▶ _WORKING DATA_
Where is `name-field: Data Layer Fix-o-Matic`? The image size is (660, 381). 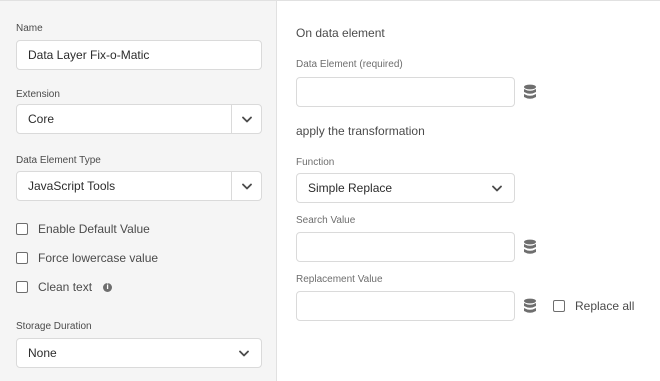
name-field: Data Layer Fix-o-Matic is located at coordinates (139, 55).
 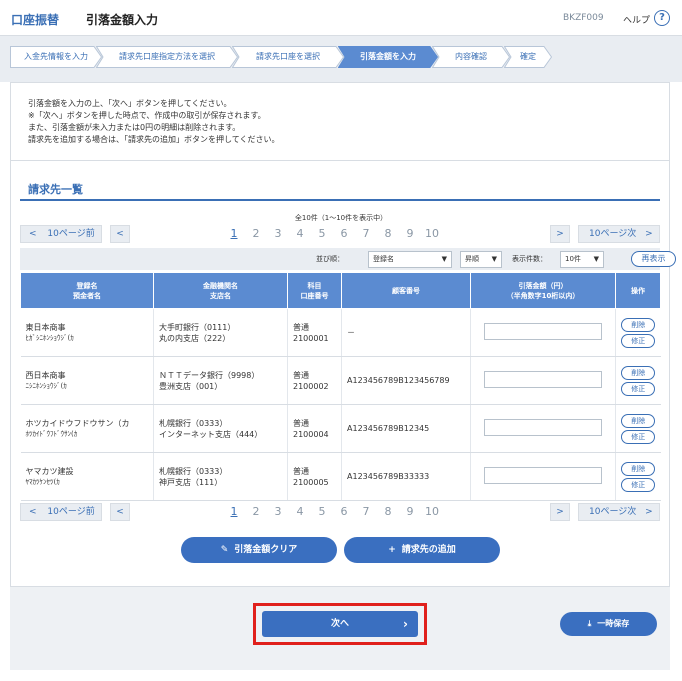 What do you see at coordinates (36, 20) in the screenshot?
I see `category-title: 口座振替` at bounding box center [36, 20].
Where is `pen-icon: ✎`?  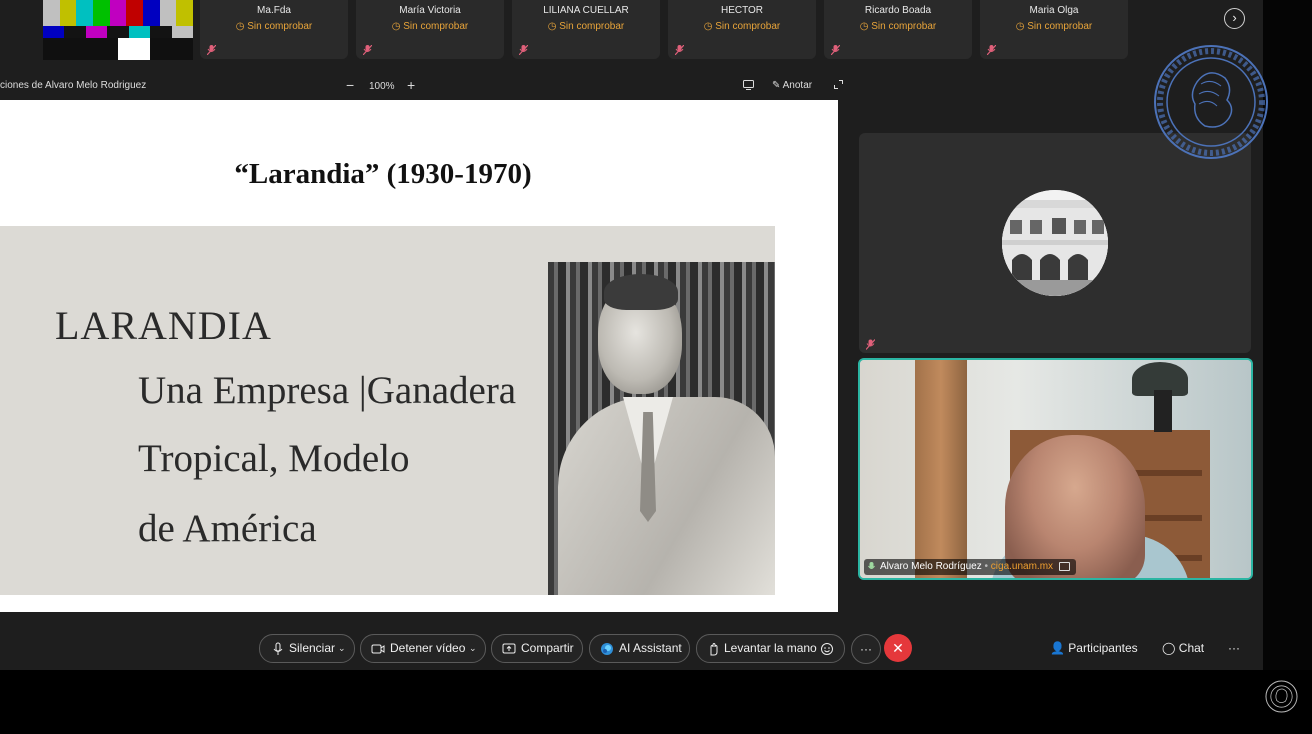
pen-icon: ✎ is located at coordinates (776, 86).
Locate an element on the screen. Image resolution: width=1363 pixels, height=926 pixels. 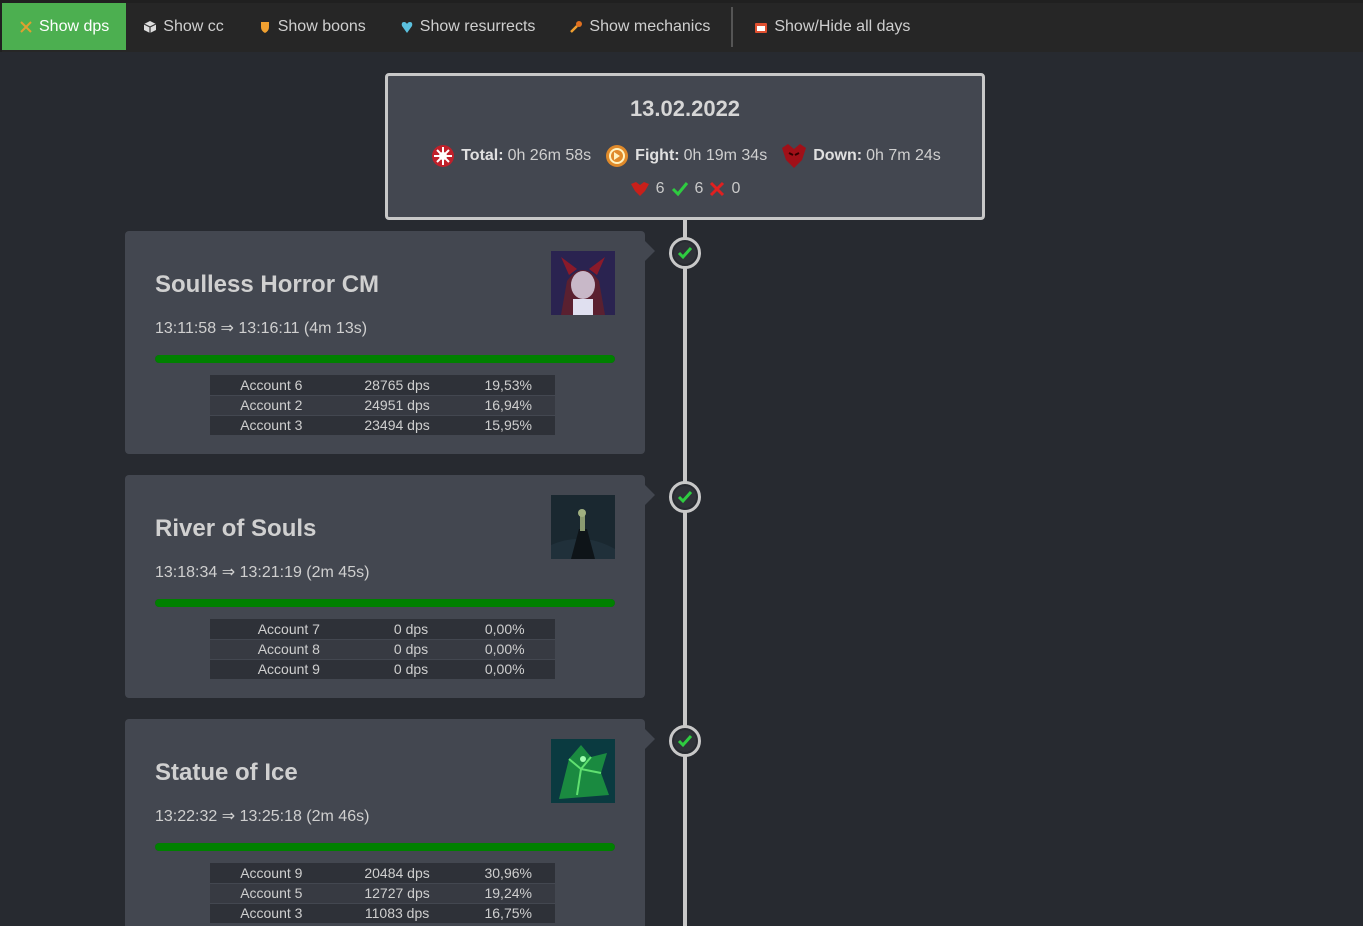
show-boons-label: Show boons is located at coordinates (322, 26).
--
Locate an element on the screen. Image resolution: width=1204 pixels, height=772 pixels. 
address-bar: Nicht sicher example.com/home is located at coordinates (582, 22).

▶ _WHAT THE TASK REQUIRES_
Set down, word for word, the part that opens with the line containing "What do you" and closes with the line containing "show-boons-label: Show boons", both lines included. Leave the pictures out of your answer.

▶ _RESPONSE AREA_
  What do you see at coordinates (36, 20) in the screenshot?
I see `category-title: 口座振替` at bounding box center [36, 20].
Where is `pen-icon: ✎`?  
pen-icon: ✎ is located at coordinates (776, 86).
Locate an element on the screen. Image resolution: width=1363 pixels, height=926 pixels. 
show-boons-label: Show boons is located at coordinates (322, 26).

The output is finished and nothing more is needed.